I hate instructing or advising people without being asked to do so. If I don’t like what I see I usually keep quiet but this time I could not.

Three weeks ago I attended a few workshops run by experienced teachers new to the art of public presentation. The content of their presentations was fine but they had some serious problems when it came to dealing with the participants. I imagine similar things happen in their classrooms so if THEY had difficulties, how about regular teachers?

Here’s an outline of the problems I’ve observed with the solution that work for me.

Problem one: Teacher asks an open-ended question to the students e.g. ‘What are the advantages of using computers in class? Students look at each other, one of them replies, the rest is quiet. Teacher asks ‘Anyone else? No one else replies. The discussion is abandoned.

Solution: Give students a few minutes to work in pairs/groups and discuss the issue you’ve chosen. Then proceed to whole class feedback.

Problem two: Teacher wants the students to wander around the classroom asking each other questions e.g as in Find Someone Who. S/he distributes the handouts but the students don’t feel like moving and continue sitting.

Solution: Stand still and make the students come to you to get the handouts.

Problem three: Teacher wants the students to work in groups and make a list of five important people from their country. After a few minutes students work in pairs and make lists of ten famous musicians.

Solution: Check your instructions by saying ‘What are you going to do now?’ It might become slightly annoying but it’s definitely worth the effort. More importantly, the students will get used to paying more careful attention to what you’re saying because they’ll remember you’ll ask for a recap.

Problem four: Teacher asks ‘Do you understand’? Students say they do. Really? How do you know that?

Solution: Ask students to repeat what they’ve heard from you to their partner or yourself and in case of any misunderstandings, allow more time for further explanations.

Problem five: Teacher wants the students to talk about the effects of global warming and gives them some questions to discuss. After some time s/he realizes the students are talking about the causes of the problem. They forgot what exactly they were supposed to talk about.

Solution: Write the subject of the discussion and possibly related questions on the board so that the students can refer to them while talking. Elicit or provide students with task language.

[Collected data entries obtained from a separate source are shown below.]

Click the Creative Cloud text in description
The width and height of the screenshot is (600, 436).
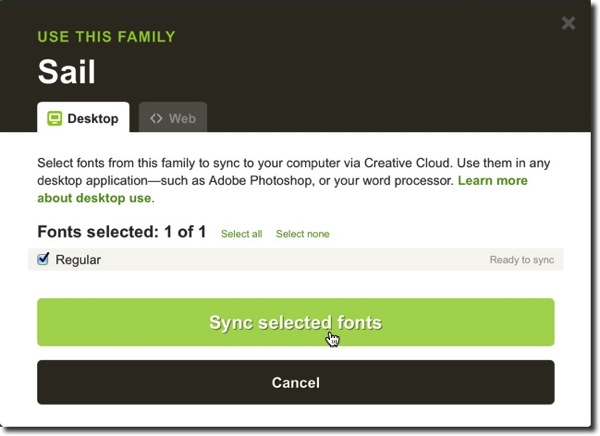point(408,163)
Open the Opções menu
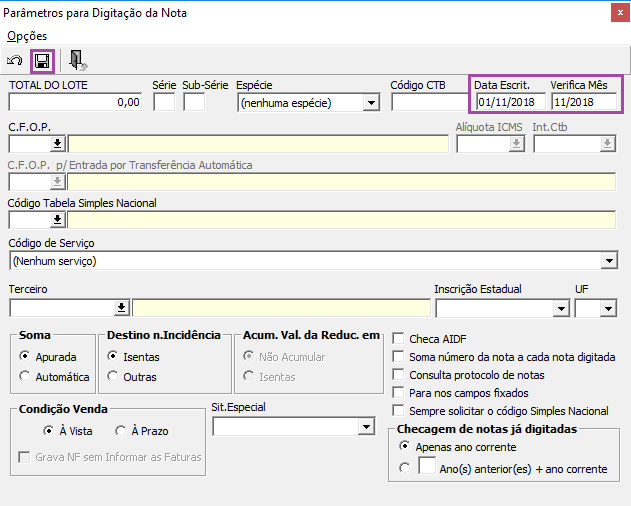The image size is (631, 506). 27,36
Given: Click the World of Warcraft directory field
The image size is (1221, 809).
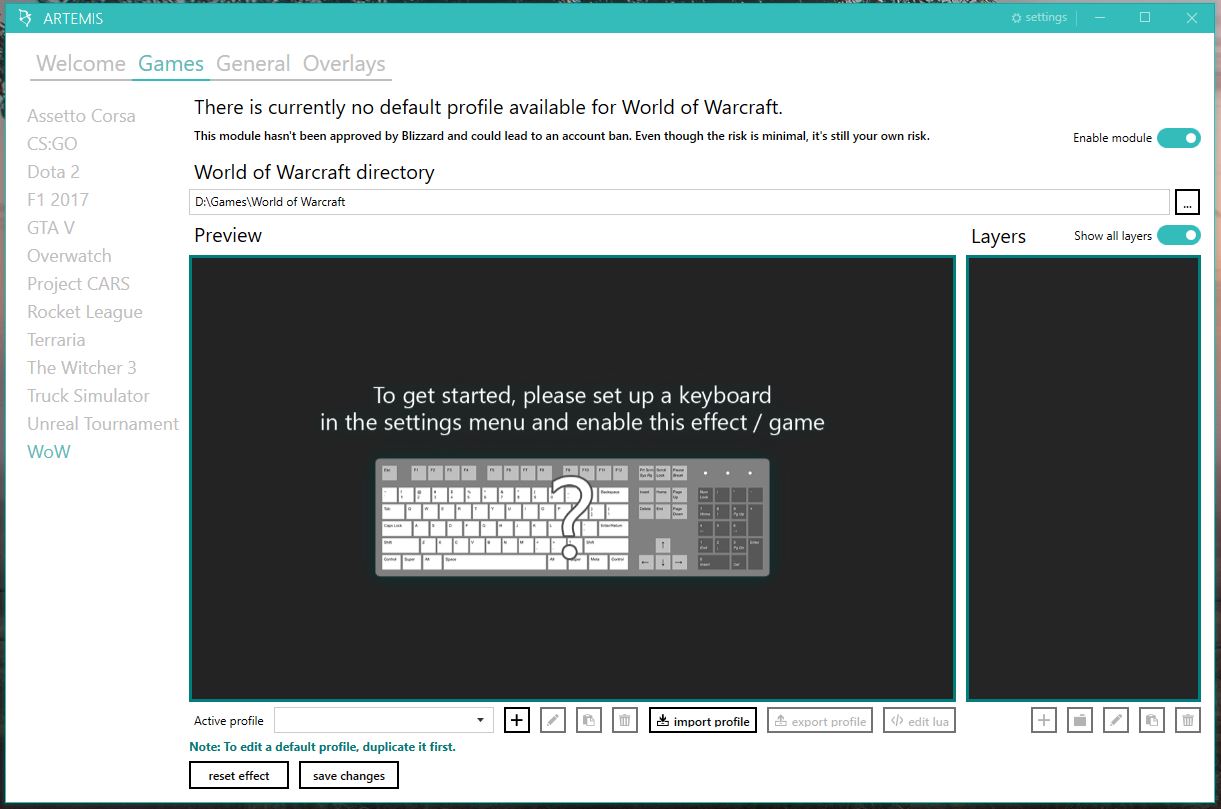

If you have different solutions and/or find mine inappropriate/useful, feel invited to comment :)


  1. Very nice! I particularly like the simple elegance of solution 2.
    An added suggestion for problem 1: put students in pairs and give them a concrete goal to work towards, e.g. "In pairs, think of at least TWO advantages of using computers in class. Think on ONE disadvantage. Write down your THREE sentences on a piece of paper." Write on the board COMPUTERS IN CLASS 1 disadvantage, 2 advantages, 3 sentences total. Or some variation of that. Then open it to a whole class discussion afterwards.

  2. This is a fantastic post. I'm always trying to find ways to make things go a little smoother in the classroom. These are all excellent solutions.

    For problem two, I would explain that I want the students to imagine they're at a party and they need to move around and talk to several different people. I might even say "talk to 5 different people". I would follow it up with your solution for problem number four (get a student to repeat what I said).

    I teach in Taiwan, and it's not easy getting students in Taiwan to do mingle activities. I think it's largely because their previous experience of schooling has told them that learning is something that you do sitting down at your desk. Mingle activities and running dictations are a shock to many of them, especially those with no experience of the wild and wacky world of EFL. As a result, I need to wander around with them, repeating the instructions, and making sure that they change partners often and avoid forming a group that stands around in a circle.

  3. Excellent tips Anita and very practical to implement immediately.

    For problem number one I would introduce a very quick counting game. Eg I give the students a time limit of one minute to list the advantages orally and to count them with their fingers. This introduces a fun element and usually students do enjoy thinking quickly and seeing how many they can list. When time is up, ask how many each pair has come up with and then elicit answers from the class as a whole.

  4. Lindsay, Hall and Janet - thanks a lot for stopping by and sharing your ideas :)

    That's what I really like about blogging - we can all learn so much from other people!

    Sorry for the very late reply and hope to see you here again!

  5. Simple & effective indeed! Great summary of some of the easy little tricks to greatly improve the effectiveness in class.
    Thanks for sharing Anita!

    (found your blog via @luclip on Twitter)

  6. Glad you've found my ideas useful :)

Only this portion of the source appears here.